Task
Continue the write-up on the IntraSight System from the point where it stops.

Extract to read
********************
3. Number of experts used to establish the ground truth for the test set and the qualifications of those experts (e.g. radiologist with 10 years of experience)

This information is not provided. There is no mention of a test set with ground truth established by experts.

4. Adjudication method (e.g. 2+1, 3+1, none) for the test set

This information is not provided.

5. If a multi reader multi case (MRMC) comparative effectiveness study was done, If so, what was the effect size of how much human readers improve with AI vs without AI assistance

A multi-reader multi-case (MRMC) comparative effectiveness study comparing human readers with and without AI assistance is not mentioned in the provided text. The document describes modifications to an existing imaging system (IntraSight System) and seeks substantial equivalence, not the clinical effect of an AI component on human performance.

6. If a standalone (i.e. algorithm only without human-in-the-loop performance) was done

A standalone algorithm performance study is not mentioned. The IntraSight System itself is a device that includes hardware and software for imaging and pressure measurement, intended for use by clinicians, not a standalone AI algorithm being evaluated for accuracy independent of human interaction.

7. The type of ground truth used (expert concensus, pathology, outcomes data, etc)
********************
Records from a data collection
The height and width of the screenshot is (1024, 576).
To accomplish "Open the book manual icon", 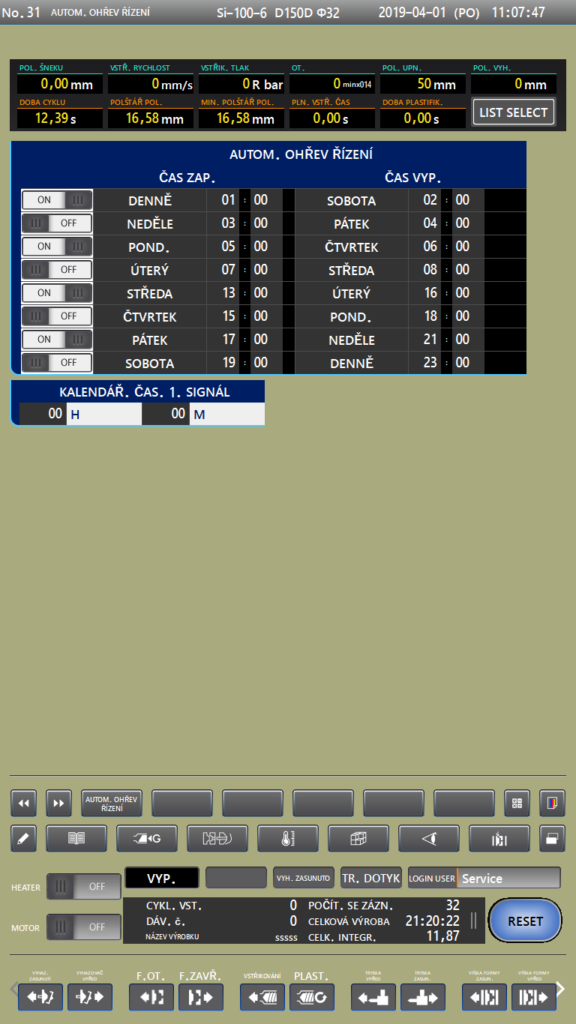I will (x=76, y=839).
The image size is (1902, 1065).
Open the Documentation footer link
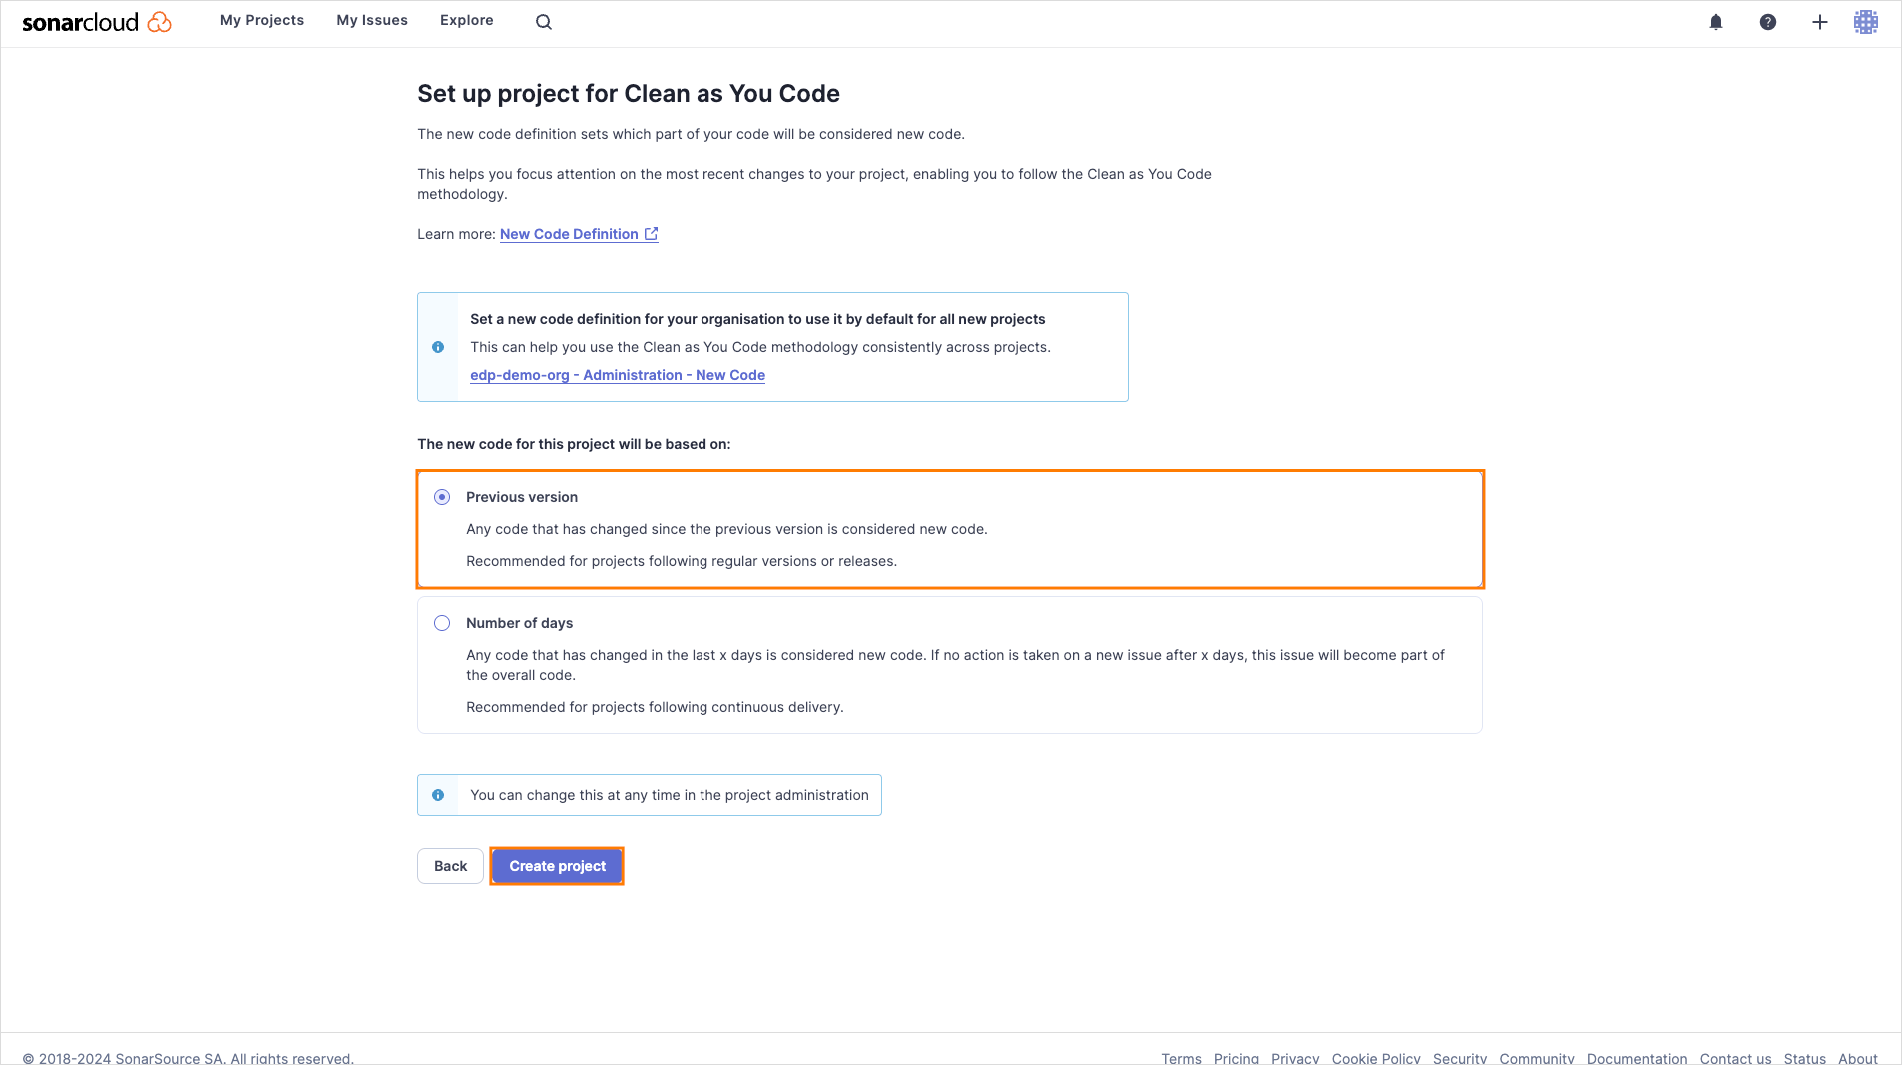[x=1637, y=1058]
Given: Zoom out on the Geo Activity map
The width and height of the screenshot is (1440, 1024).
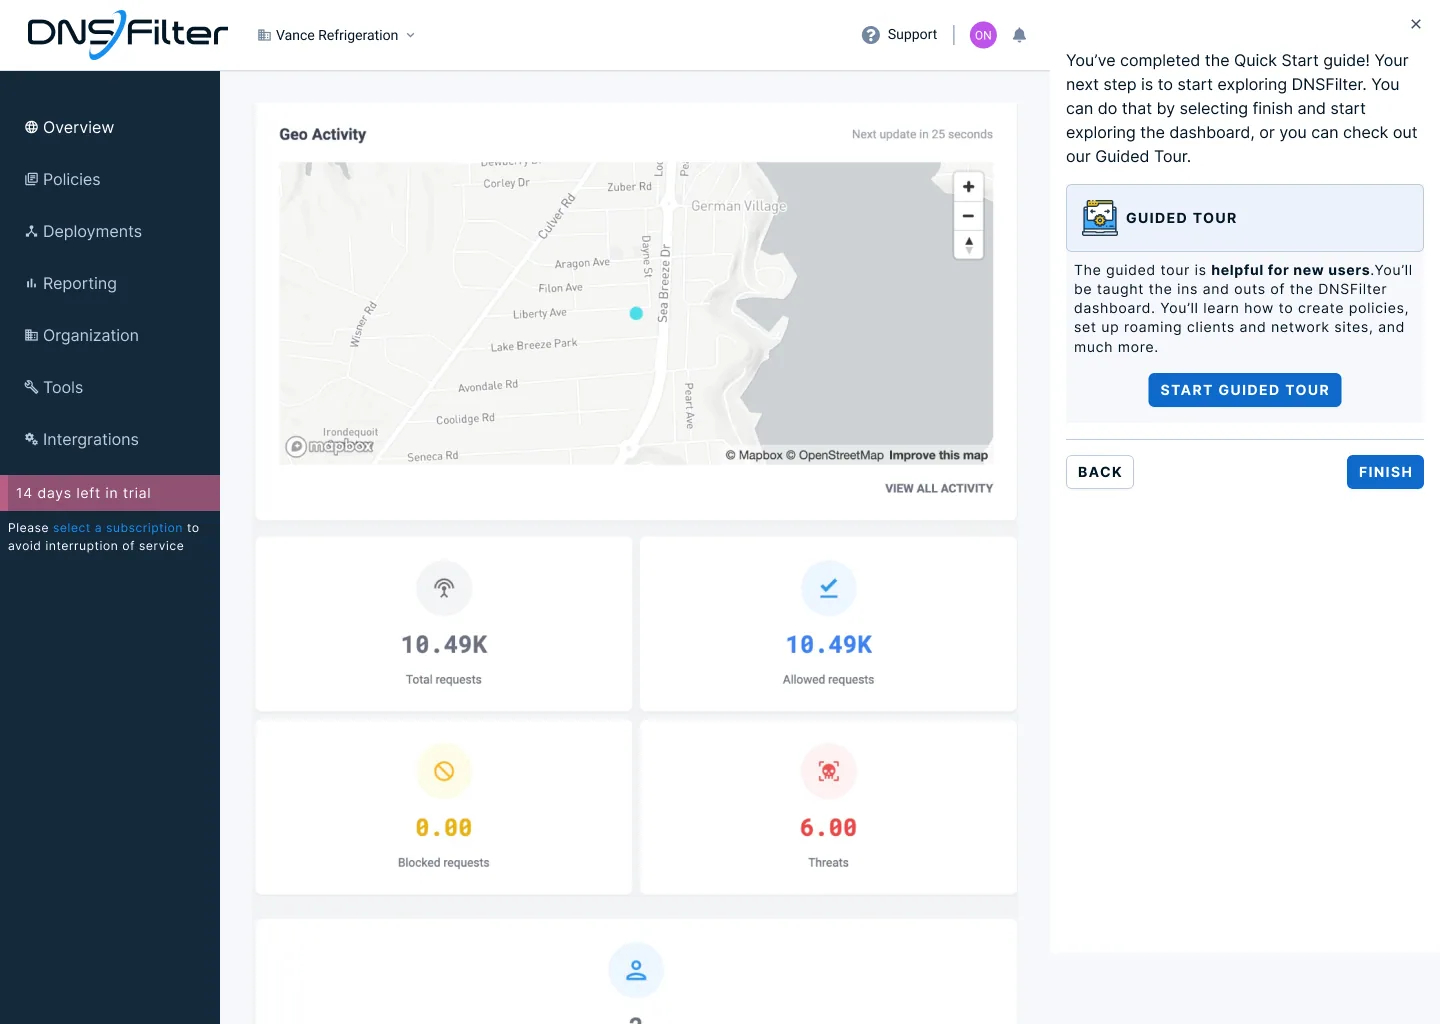Looking at the screenshot, I should (968, 216).
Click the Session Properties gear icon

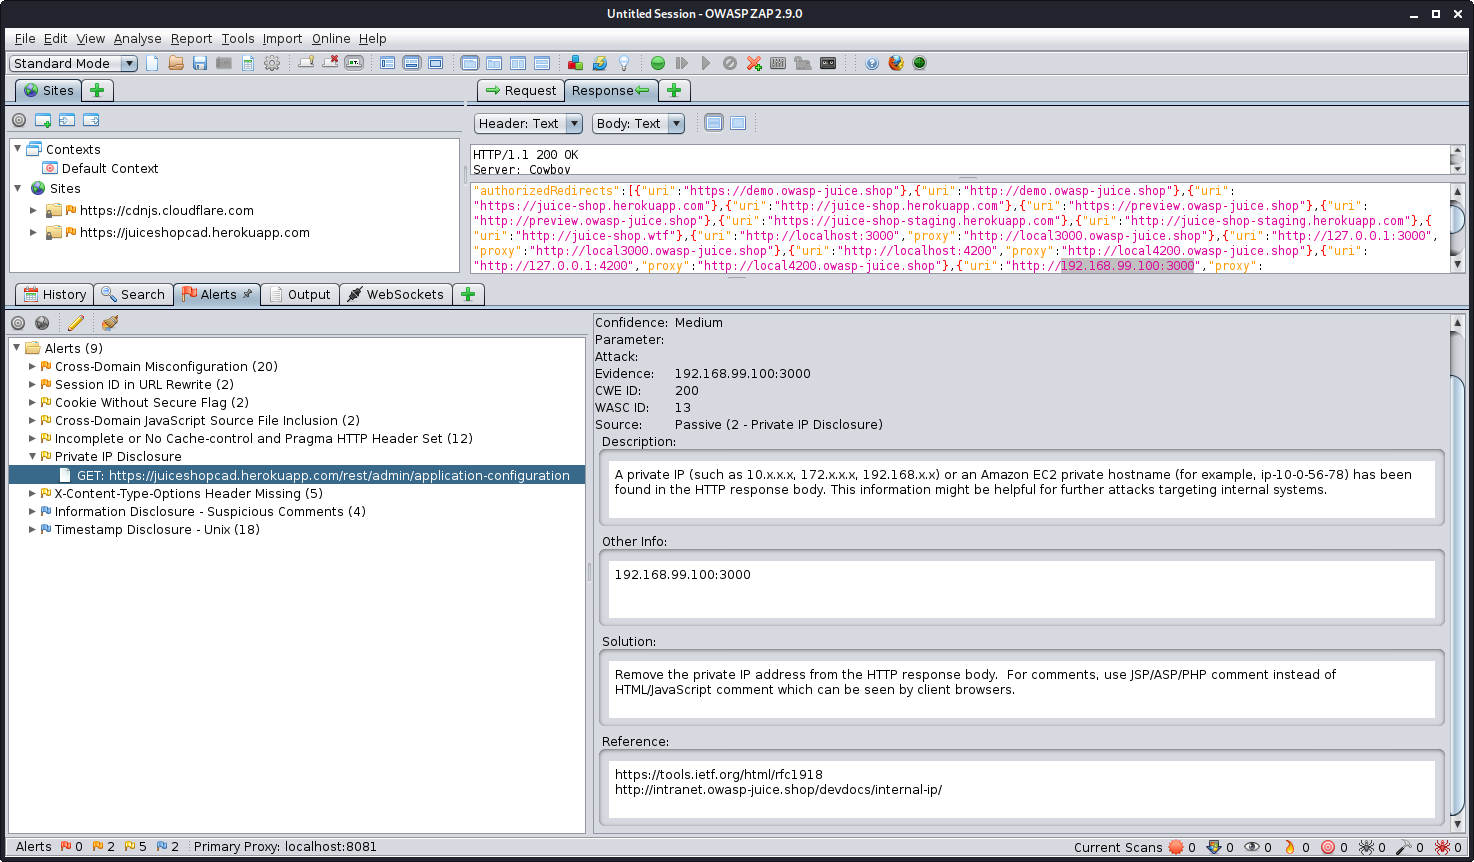272,63
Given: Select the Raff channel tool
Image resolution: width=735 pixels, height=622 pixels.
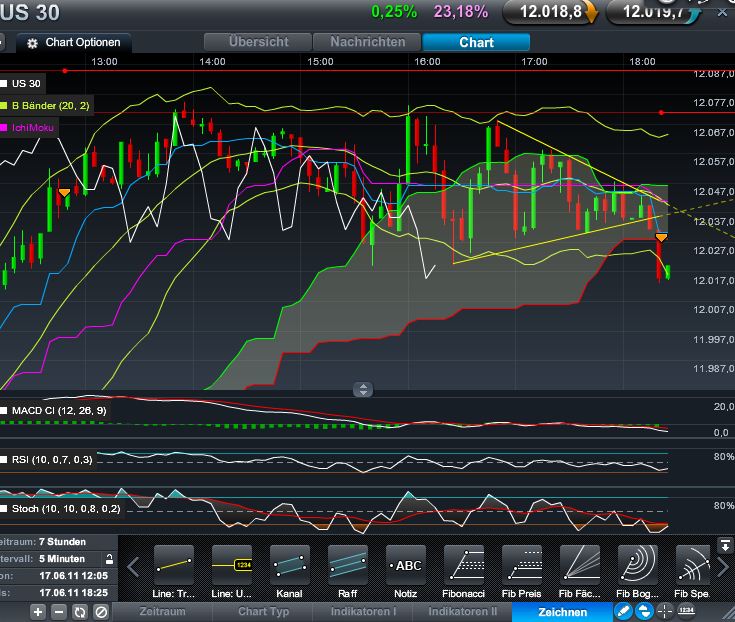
********************
Written reply
This information is not provided. There is no mention of ground truth in the context of an AI algorithm evaluation.

8. The sample size for the training set

This information is not provided. The document does not describe the development or training of an AI algorithm in the context you are asking about. The "Software Verification and Validation" mentioned refers to the standard software development lifecycle for the device's operating system and features.

9. How the ground truth for the training set was established

This information is not provided.

In summary: The provided 510(k) summary is for a device system (IntraSight System) that underwent modifications, including updated hardware and software platforms. The "Performance Data" listed primarily pertains to engineering and software verification and validation activities to ensure the modified device remains substantially equivalent to its predicate. It does not present a clinical study evaluating the performance of an AI-driven diagnostic or prognostic algorithm with specific acceptance criteria, test sets, ground truth establishment, or human reader studies. Therefore, most of your questions, which are tailored to the evaluation of an AI algorithm's clinical performance, cannot be answered from this document.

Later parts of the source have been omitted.